Apparently, though we people have to abide by the law, telecommunication companies do not.

Here's an excellent summation of today's truly dissappointing news from the Center for American Progress:

SENATE GRANTS IMMUNITY TO TELECOMMUNICATIONS COMPANIES ON WIRETAPPING: Yesterday, the Senate reached an agreement with the Bush administration on a government surveillance bill that includes immunity for telecommunications companies who may have broken the law in the past by making client data available to the National Security Agency. President Bush has declared immunity to be a precondition to his signing the bill. But providing immunity "would wipe out a series of pending lawsuits alleging violations of privacy rights by telecommunications companies that provided telephone records, summaries of e-mail traffic and other information to the government after Sept. 11, 2001, without receiving court warrants." Cindy Cohn of the Electronic Frontier Foundation, the lead counsel in one such lawsuit against AT&T, said that these lawsuits are not the work of "typical trial lawyers trying to find a way to get into the pockets of American companies," as House Minority Leader John Boehner (R-OH) claimed. "It's certainly the goal of the administration and the phone companies to ensure that there's never a decision about [whether] what's been going on is legal or not. The telecom cases are the last, best hope," Cohn said. The House Democratic leadership yesterday had to pull its version of the bill, which does not contain telecom immunity, after Deputy Whip Eric Cantor (R-VA) introduced an amendment that would have "substantially delayed" the legislation.
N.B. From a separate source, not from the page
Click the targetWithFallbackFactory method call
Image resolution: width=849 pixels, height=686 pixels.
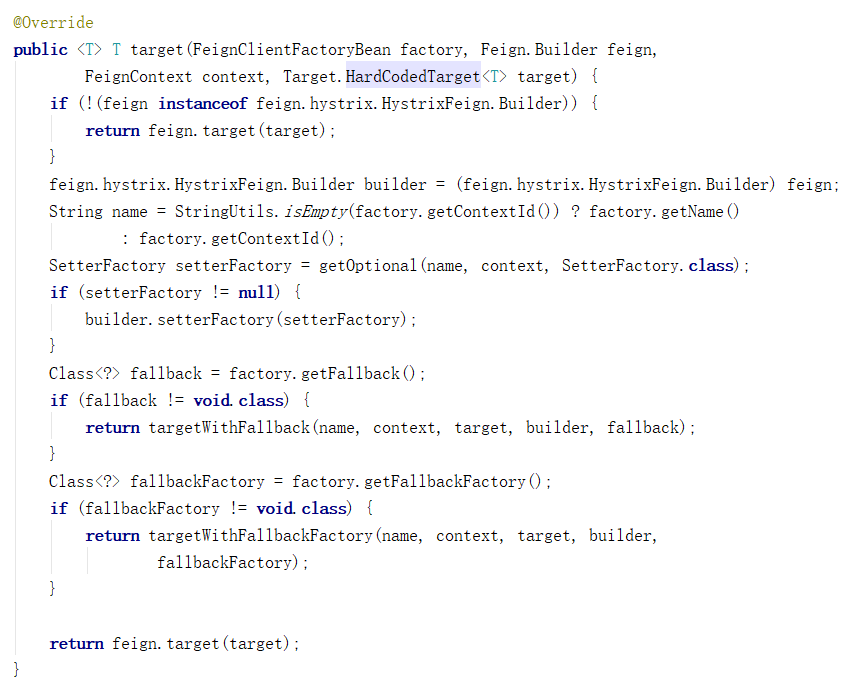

But that's not all. As far as I can tell, the real "story" of the past few weeks is the fact that it appears the Bush Administration began illegally wiretapping Americans well BEFORE 9/11.

See here:

"After September the 11th...I authorized the National Security Agency to intercept the international communications of people with known links to al Qaeda and related terrorist organizations."

--President Bush, 5/11/06

VERSUS

"Former chief executive Joseph P. Nacchio...said the NSA approached Qwest more than six months before the Sept. 11, 2001, attacks [about surveillance contracts]."

--Washington Post, 10/13/07

This not only directly contradicts the President's assertion that the program began after 9/11, but it also decimates their entire contention that the program has always been about "catching terrorists". We of course all know that prior to 9/11 the Administration was focused on everything BUT terrorism. So, in light of these revelations, its gravely dissappointing to see the Democrats not only fail to raise this issue, but then buckle again by giving telecommunication companies immunity for their crimes!!

Constitutional law litigatore Glenn Greenwald states it nicely:

There is absolutely no justification whatsoever — neither substantive nor political — for expanding the scope of warrantless eavesdropping powers and especially for granting amnesty to lawbreaking telecoms. It is unconscionable even to consider any changes to FISA without full disclosure by the administration of how they used their illegal and secret warrantless eavesdropping powers in the past. In that regard, it is worth emphasizing that the administration from 2001 through 2004 (at least) was
engaged in spying on Americans so patently illegal that the entire top level of the DOJ and the FBI Director threatened to quit if it continued — yet we still do not know what they were doing then. How can that be?

There is no justification for permitting that conduct to remain concealed from the American public, let alone from the Congress.Warrantless eavesdropping and telecom amnesty implicate virtually every critical political value assaulted for the last six years by this administration — our basic constitutional protections, checks and balances and the rule of law. Capitulation by the Democratic Congress here would eliminate any residual doubt (if there is any) about what this Congress really is. We shouldn’t assume the worst unless and until it actually happens, and until it does, everything should be done to prevent that.